At this point I had just moved back to Tennessee after living in Australia for nearly 3 years and hadn’t lived in Tennessee for over 5 years. While I was in Australia was when I had my big “eco-awakening” and started diving deeper into a sustainable lifestyle and I fully intended on continuing this lifestyle when I arrived back in the states. Flash forward to that depressing Saturday morning and I’ve somewhat naively discovered just how dire the recycling situation is in most of the United States.
Sure, there are some parts of the country that do a great job at recycling. Places like California, Vermont, and New York have done fantastic work in the last 20 years to make it easier for everyone to recycle. I can tell you from personal experience though that this is not the reality for most of the country. That day I found out that there is actually nowhere within a 3 hour drive of where I live to recycle glass. Instead it all has to go to a landfill. But why?

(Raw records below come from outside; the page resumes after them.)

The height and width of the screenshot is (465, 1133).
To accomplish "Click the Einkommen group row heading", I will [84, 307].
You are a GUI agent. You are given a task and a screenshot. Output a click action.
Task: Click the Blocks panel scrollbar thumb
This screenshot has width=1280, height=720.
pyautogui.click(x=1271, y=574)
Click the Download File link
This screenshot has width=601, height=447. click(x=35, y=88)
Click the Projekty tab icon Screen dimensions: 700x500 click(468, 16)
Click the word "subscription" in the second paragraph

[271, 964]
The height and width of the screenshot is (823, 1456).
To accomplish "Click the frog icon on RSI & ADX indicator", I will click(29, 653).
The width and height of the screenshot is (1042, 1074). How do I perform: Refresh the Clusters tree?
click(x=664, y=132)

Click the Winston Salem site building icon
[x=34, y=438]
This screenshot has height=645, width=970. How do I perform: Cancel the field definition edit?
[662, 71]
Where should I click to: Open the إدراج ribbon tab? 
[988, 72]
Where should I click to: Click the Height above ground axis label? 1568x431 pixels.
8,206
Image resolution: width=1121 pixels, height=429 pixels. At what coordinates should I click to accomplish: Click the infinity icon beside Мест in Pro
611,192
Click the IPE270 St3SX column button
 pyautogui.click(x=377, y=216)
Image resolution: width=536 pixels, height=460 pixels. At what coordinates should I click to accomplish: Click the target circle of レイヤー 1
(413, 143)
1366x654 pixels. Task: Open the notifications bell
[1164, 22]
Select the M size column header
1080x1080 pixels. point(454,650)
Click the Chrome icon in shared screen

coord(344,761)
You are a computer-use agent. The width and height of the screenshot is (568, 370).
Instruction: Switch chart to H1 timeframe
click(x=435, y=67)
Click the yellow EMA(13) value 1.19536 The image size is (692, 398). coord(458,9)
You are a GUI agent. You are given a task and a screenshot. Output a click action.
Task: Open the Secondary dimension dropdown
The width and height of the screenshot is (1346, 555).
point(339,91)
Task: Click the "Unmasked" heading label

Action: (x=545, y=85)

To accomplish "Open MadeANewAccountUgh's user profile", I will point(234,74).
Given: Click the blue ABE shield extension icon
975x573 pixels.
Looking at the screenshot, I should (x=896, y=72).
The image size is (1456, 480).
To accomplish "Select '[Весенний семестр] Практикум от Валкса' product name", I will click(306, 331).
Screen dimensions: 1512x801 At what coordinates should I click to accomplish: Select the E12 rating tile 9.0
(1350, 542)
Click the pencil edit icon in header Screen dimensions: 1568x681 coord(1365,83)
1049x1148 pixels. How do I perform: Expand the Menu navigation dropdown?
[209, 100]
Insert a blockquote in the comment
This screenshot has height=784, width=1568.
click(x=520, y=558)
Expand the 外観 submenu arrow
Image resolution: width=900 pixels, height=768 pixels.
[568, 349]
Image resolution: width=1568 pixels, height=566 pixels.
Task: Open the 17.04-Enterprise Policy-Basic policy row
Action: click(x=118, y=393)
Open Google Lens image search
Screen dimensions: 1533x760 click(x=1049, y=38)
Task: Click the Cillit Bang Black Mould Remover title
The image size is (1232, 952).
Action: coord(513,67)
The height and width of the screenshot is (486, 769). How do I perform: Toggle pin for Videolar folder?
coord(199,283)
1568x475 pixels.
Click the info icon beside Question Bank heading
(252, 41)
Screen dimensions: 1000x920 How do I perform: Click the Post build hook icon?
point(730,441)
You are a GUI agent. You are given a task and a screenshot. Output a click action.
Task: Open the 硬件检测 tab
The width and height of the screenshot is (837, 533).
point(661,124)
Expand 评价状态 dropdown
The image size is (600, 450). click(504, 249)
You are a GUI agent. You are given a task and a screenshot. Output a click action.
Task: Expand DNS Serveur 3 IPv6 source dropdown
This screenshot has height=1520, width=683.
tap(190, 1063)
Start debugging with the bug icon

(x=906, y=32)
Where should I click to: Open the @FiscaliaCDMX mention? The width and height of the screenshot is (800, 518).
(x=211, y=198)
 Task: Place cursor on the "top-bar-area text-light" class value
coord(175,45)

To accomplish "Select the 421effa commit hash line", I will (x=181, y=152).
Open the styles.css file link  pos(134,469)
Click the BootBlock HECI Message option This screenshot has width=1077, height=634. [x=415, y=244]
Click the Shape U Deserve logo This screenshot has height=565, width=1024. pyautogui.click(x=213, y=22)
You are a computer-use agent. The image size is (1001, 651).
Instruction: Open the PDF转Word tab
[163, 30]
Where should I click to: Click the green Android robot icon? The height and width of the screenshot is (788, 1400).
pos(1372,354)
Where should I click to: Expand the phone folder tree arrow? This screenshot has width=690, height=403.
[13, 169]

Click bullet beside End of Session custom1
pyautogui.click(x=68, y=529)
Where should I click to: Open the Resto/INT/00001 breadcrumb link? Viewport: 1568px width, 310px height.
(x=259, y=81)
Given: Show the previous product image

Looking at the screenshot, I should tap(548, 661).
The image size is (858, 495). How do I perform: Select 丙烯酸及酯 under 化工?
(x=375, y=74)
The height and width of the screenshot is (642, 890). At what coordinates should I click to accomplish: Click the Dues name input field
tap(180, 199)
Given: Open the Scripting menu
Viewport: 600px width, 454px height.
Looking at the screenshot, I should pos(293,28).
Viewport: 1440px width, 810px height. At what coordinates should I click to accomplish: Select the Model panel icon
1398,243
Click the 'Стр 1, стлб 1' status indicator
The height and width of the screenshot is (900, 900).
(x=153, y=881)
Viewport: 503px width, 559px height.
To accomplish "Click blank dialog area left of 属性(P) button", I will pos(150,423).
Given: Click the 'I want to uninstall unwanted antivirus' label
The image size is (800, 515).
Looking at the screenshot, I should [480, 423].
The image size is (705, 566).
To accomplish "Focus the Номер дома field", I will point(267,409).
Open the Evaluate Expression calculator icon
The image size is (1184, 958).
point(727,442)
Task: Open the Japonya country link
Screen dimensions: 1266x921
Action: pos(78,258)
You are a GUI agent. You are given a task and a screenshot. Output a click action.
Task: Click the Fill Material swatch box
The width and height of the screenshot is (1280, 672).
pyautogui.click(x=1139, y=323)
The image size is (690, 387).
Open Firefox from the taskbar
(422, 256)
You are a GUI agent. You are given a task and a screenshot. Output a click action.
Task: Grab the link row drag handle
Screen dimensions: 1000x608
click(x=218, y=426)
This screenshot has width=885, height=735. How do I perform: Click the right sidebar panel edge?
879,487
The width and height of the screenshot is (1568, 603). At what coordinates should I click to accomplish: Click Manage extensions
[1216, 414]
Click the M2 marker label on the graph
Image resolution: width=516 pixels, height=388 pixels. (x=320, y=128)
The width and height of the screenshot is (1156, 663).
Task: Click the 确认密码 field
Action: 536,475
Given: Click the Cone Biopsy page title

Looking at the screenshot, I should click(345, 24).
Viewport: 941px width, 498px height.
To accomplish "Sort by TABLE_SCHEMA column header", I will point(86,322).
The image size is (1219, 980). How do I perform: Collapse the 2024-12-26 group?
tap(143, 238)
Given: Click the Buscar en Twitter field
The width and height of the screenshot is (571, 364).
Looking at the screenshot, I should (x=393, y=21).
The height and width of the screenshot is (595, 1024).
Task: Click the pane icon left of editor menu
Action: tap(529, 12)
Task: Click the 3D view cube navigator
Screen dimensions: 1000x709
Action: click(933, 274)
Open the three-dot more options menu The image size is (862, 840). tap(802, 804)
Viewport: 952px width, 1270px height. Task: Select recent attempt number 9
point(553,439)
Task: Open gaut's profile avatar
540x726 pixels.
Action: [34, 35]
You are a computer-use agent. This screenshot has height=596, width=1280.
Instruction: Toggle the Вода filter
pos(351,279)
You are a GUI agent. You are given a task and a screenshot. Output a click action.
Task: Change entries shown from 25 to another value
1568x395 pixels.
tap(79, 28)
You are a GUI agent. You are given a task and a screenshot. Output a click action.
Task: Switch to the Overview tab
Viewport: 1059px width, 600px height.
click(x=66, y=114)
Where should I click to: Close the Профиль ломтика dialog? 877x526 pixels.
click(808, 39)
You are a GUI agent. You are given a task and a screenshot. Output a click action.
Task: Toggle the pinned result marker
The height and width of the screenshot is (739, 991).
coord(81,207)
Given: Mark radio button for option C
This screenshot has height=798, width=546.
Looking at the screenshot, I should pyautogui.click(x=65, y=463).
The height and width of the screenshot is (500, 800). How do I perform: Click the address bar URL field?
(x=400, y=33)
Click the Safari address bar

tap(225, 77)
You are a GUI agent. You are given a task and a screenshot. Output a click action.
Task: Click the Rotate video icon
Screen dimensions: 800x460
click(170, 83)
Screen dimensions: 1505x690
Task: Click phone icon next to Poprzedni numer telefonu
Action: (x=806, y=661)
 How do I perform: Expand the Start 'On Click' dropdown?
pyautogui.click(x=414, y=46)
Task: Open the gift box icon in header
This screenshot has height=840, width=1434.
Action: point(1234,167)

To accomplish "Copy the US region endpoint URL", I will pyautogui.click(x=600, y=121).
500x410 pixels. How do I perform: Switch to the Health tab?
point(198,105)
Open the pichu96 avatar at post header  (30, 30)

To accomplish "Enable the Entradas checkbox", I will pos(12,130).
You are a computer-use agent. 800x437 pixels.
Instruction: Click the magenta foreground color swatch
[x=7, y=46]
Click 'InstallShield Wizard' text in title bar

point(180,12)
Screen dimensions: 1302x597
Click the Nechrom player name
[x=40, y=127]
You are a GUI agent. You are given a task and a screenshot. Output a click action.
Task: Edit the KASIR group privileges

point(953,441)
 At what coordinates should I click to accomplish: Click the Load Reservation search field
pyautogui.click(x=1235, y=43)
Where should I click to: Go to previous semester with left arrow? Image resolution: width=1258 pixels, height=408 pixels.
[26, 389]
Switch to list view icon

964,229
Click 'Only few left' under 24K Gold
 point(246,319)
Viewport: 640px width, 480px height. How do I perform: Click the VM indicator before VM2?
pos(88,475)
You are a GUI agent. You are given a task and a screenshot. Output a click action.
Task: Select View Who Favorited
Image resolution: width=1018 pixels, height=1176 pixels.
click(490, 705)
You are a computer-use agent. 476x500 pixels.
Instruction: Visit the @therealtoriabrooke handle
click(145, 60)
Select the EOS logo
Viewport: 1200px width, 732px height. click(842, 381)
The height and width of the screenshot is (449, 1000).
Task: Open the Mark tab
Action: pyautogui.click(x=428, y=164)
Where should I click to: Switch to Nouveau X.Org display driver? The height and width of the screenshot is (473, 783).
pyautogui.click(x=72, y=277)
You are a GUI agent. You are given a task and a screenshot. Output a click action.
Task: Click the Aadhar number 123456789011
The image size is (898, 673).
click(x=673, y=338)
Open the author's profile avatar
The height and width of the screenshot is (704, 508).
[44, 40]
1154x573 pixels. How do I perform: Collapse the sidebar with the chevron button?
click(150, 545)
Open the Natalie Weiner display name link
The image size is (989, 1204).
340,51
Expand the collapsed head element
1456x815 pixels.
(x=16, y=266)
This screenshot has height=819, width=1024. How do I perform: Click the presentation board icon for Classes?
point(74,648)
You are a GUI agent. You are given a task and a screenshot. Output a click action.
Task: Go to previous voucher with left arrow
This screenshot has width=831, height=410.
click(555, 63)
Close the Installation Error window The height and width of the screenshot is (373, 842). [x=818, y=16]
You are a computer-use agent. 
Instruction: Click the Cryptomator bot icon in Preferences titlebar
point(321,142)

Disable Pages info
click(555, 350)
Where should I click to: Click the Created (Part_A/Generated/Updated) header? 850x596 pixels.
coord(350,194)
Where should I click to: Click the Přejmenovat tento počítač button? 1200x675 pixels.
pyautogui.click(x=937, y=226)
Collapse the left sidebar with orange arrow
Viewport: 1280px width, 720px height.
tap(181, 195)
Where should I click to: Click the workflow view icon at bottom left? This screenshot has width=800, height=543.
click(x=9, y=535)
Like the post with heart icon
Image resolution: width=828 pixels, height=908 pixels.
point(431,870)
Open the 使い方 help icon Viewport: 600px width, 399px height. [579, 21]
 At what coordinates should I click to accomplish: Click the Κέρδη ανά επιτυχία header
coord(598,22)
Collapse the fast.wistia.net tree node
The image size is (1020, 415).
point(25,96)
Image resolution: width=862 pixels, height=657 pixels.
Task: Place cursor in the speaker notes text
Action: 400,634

Isn’t glass a recyclable material?
The reality is that to recycle something it has to be beneficial and easy to access for all parties involved, including the recycling citizens, the local government responsible for collecting the items, and the manufacturers that buy recycled material. In the US and most other countries in the world, this is a very broken system. For example, in Tennessee there are only 2 manufacturers in the entire state that will accept recycled glass and they are both outside of Nashville. For the district that I live in, it cost the local government triple what they received in payment for the glass to transport it to the manufacturers. So, the program was losing way more money than it was making or than it was funded for and had to be shut down.
From just this small example we can see that while many citizens and local governments would like to recycle items like glass the entire system is so broken it becomes nearly impossible. That’s why recycling is not, never has been, and never will be the solution for the pollution crisis we are facing today. The only solution that works is to reduce our consumption of these materials and invest in a circular economy with refillable items instead of 'recyclable' ones.